[Data excerpts]
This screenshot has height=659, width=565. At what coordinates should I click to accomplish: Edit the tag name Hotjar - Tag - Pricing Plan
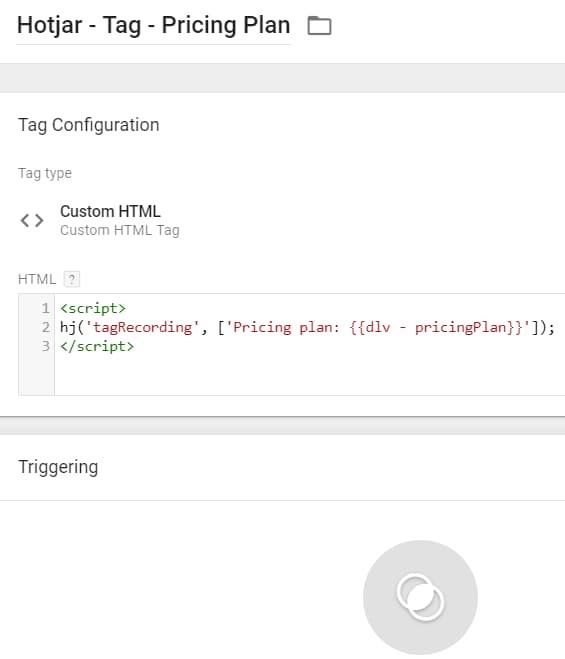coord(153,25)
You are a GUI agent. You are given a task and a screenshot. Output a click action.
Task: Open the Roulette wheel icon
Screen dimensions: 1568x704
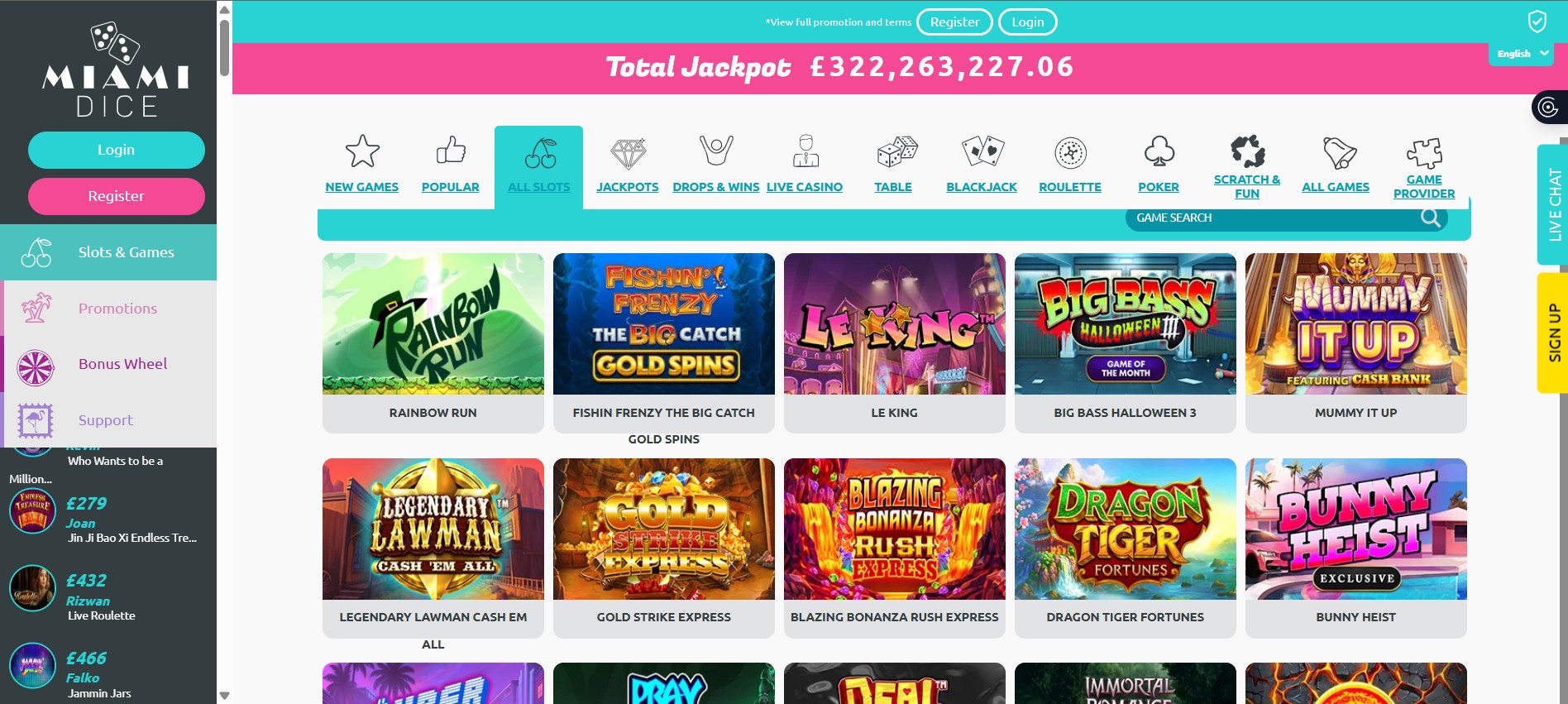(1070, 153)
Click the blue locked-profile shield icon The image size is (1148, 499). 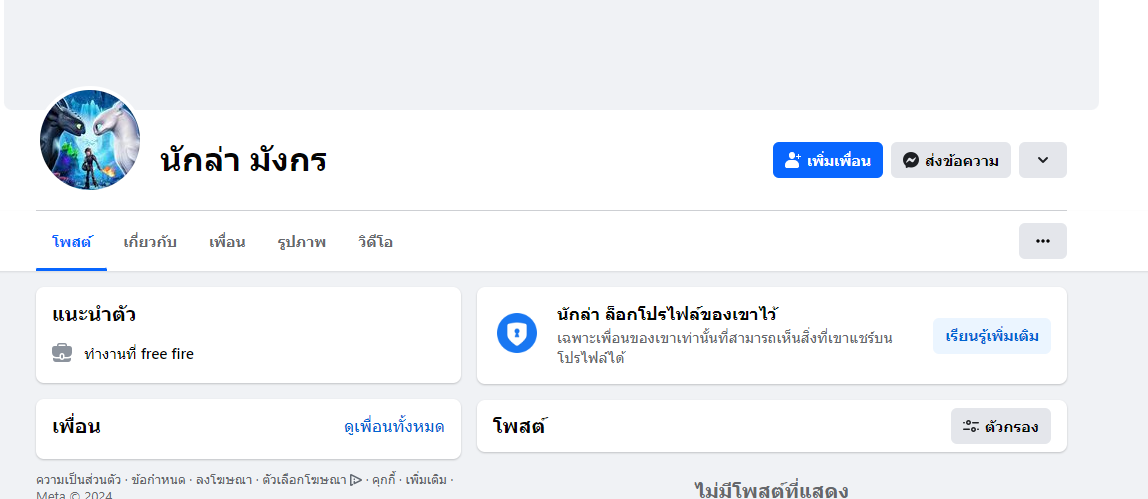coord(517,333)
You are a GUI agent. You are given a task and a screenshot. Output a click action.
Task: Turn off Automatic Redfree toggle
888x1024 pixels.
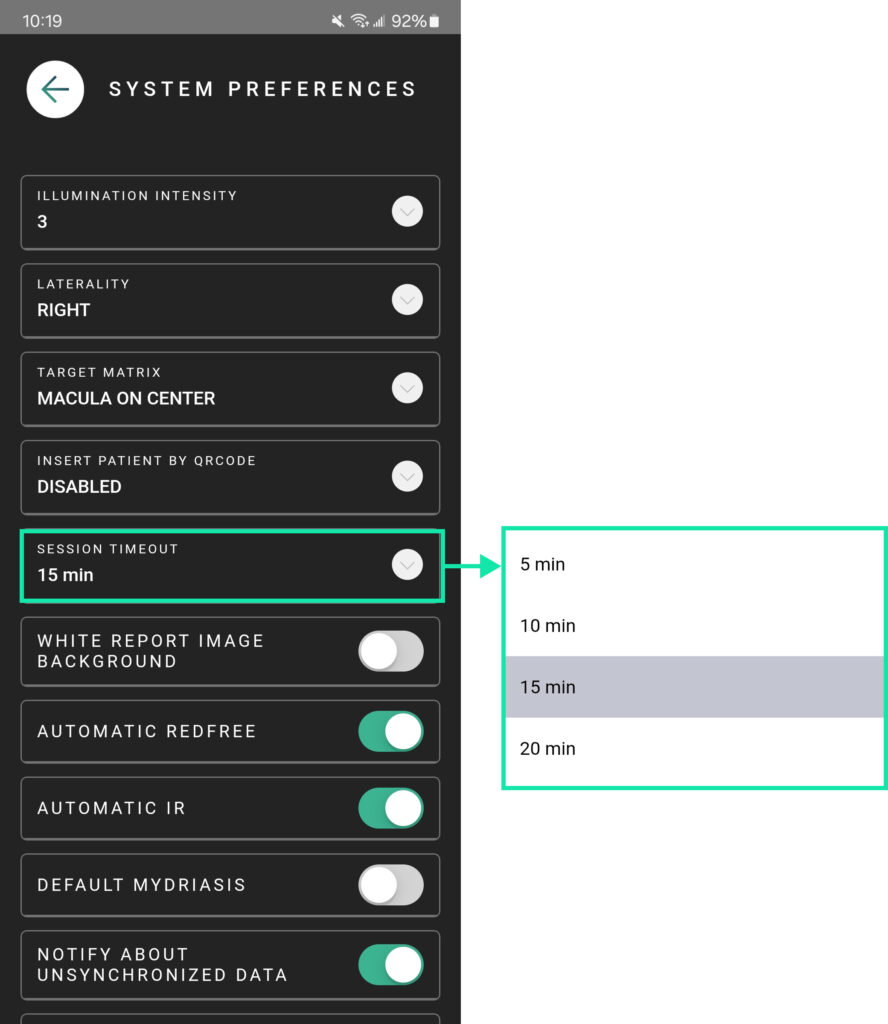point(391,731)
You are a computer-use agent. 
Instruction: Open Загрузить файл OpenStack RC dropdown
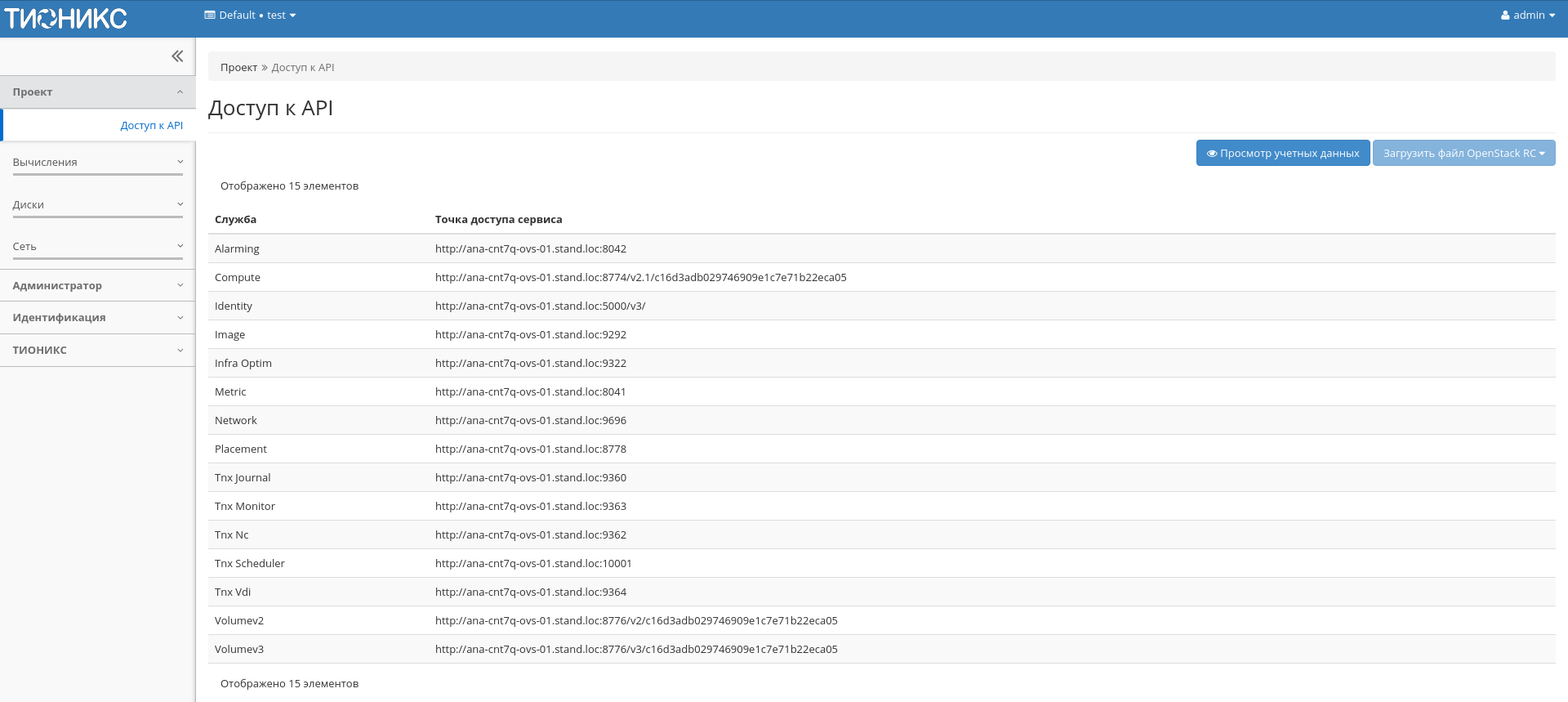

* * *

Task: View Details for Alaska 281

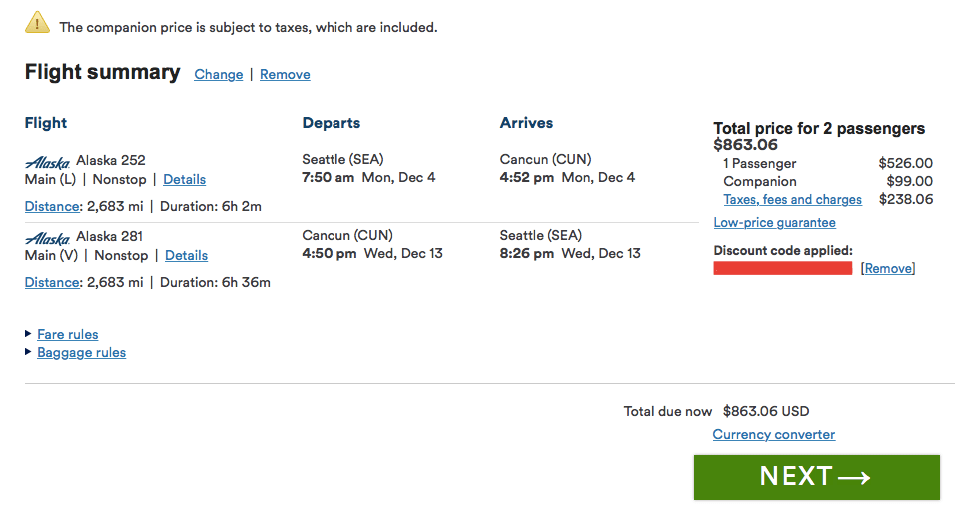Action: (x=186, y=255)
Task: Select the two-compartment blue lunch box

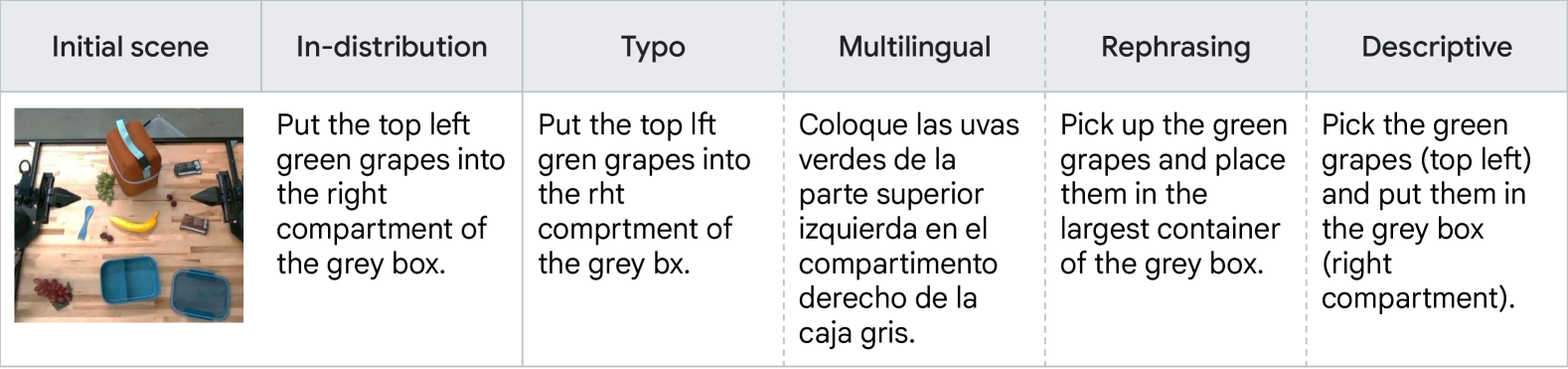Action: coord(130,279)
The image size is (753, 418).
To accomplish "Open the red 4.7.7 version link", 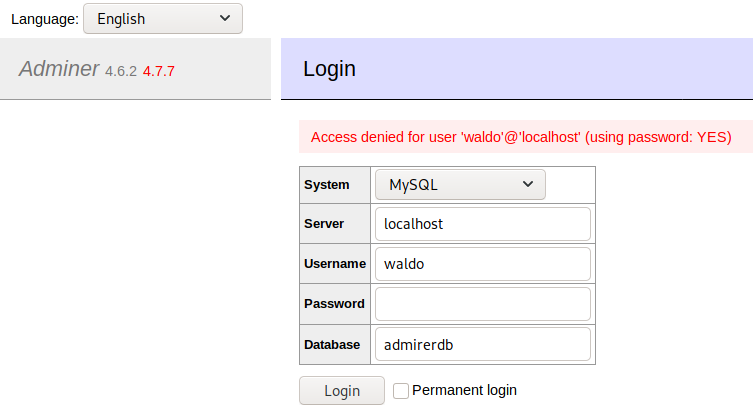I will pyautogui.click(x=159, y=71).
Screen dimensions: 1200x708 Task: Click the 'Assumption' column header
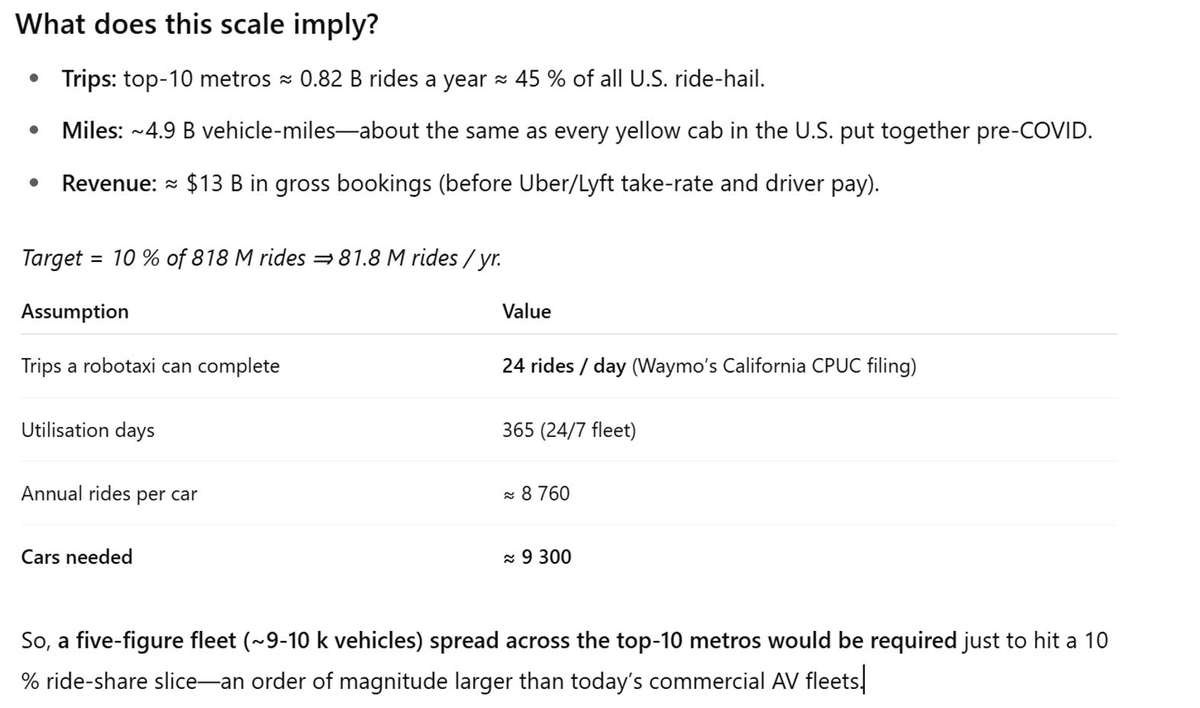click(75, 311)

Assigned task:
Work from the entries above. Set down exactly and only the lines from the line with "888x1024 pixels." to the line with "Instruction: Open Загрузить", both included, and leave the pictures out.

Solution:
888x1024 pixels.
point(391,731)
You are a computer-use agent. 
Instruction: Open Загрузить файл OpenStack RC dropdown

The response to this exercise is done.